The Bank of England’s Monetary Policy Committee (MPC) has today elected to keep UK interest rates on hold at the historically low level of 0.5%, as widely expected.

Interest rates have now been at this low level since March 2009 - when the economy was in the midst of recession.

Recent figures showed the economy contracted in the fourth quarter of 2010 so it was thought that the central bank may be reluctant at this stage to lift interest rates as the recovery is losing momentum.

However, the Bank has recently come under pressure to lift rates as it is forced to combat stubbornly high inflation.

Inflation is currently running at 4% – double the target but the Bank of England has said inflation will fall back to its target by 2012.

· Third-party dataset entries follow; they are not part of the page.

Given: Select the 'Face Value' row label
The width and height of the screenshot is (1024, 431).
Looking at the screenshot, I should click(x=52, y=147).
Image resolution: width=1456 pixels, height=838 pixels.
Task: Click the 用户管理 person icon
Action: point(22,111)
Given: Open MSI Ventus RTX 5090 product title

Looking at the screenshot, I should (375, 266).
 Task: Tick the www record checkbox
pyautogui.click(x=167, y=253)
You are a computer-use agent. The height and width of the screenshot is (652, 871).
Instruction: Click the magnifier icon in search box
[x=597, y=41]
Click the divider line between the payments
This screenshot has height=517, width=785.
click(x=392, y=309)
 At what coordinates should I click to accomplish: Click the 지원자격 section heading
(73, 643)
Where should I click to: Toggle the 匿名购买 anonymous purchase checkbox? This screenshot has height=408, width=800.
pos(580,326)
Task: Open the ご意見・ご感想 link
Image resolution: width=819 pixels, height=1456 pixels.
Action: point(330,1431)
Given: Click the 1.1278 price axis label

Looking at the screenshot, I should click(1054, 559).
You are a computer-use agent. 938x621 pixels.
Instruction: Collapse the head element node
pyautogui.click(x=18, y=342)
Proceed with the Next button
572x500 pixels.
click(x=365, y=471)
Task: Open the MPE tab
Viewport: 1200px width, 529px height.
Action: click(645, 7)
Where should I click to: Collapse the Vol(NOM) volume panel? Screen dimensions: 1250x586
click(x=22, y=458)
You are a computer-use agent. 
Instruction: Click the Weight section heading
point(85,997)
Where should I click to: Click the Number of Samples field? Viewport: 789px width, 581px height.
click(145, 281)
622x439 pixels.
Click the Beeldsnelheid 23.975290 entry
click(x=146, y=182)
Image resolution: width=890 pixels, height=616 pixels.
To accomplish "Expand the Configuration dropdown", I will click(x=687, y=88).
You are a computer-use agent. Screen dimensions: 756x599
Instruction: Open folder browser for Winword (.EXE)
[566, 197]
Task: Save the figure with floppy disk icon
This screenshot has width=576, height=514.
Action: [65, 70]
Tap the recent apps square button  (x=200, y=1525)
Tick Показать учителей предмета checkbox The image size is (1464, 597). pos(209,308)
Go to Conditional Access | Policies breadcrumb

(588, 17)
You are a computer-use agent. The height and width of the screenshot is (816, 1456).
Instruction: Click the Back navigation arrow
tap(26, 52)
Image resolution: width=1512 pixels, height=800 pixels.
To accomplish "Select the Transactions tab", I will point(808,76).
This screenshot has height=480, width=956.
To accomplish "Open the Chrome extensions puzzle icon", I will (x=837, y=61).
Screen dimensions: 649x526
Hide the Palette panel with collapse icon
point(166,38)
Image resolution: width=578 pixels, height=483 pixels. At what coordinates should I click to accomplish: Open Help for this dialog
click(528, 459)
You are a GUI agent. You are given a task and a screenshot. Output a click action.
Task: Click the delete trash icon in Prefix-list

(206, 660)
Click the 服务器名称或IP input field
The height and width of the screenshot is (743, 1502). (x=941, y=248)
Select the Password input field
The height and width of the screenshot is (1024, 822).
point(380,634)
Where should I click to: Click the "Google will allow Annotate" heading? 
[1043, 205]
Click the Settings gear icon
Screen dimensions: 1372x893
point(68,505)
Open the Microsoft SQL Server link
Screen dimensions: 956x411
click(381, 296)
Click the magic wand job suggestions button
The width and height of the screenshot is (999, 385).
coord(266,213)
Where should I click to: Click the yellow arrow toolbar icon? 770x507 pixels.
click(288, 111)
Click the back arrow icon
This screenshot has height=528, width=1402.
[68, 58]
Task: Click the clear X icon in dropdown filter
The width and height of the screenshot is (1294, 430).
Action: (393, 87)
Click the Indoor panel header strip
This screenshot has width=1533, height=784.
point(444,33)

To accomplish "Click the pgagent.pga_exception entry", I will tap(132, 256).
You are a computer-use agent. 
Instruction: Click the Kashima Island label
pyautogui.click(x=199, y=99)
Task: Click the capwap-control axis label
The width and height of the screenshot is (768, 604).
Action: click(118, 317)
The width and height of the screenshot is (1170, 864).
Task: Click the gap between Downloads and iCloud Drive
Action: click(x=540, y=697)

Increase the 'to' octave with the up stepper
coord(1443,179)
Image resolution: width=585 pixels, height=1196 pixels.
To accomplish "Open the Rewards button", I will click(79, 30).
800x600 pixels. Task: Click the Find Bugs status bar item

Inflationary pressures are rife throughout the world and many central banks are opting to lift rates to tame inflation.

Meanwhile, earlier this week, the British Chambers of Commerce (BCC) urged the Bank of England not to increase interest rates this month.

However, it is expecting the central bank to lift the base rate in May but said such a move would be “premature and risky”.

In addition, accountancy firm PricewaterhouseCoopers called on the Bank not to raise interest rates before the economic recovery is secure – despite inflationary pressures.

Meanwhile, the Bank opted not to inject any more funds into the economy via its quantitative easing (QE) scheme – introduced to stimulate growth within the economy.

Rate rises are on the cards this year and business groups including the B CC, the CBI and the NIESR expect three interest rate rises this year.

Since last June, Andrew Sentance has voted for interest rates to be lifted to bring inflation down. Fellow policymakers, Martin Weale and Spencer Dale also voted for an interest rate rise at last month’s meeting.

It is yet unknown how the members of the Committee voted but minutes of the meeting will be published on 23 March.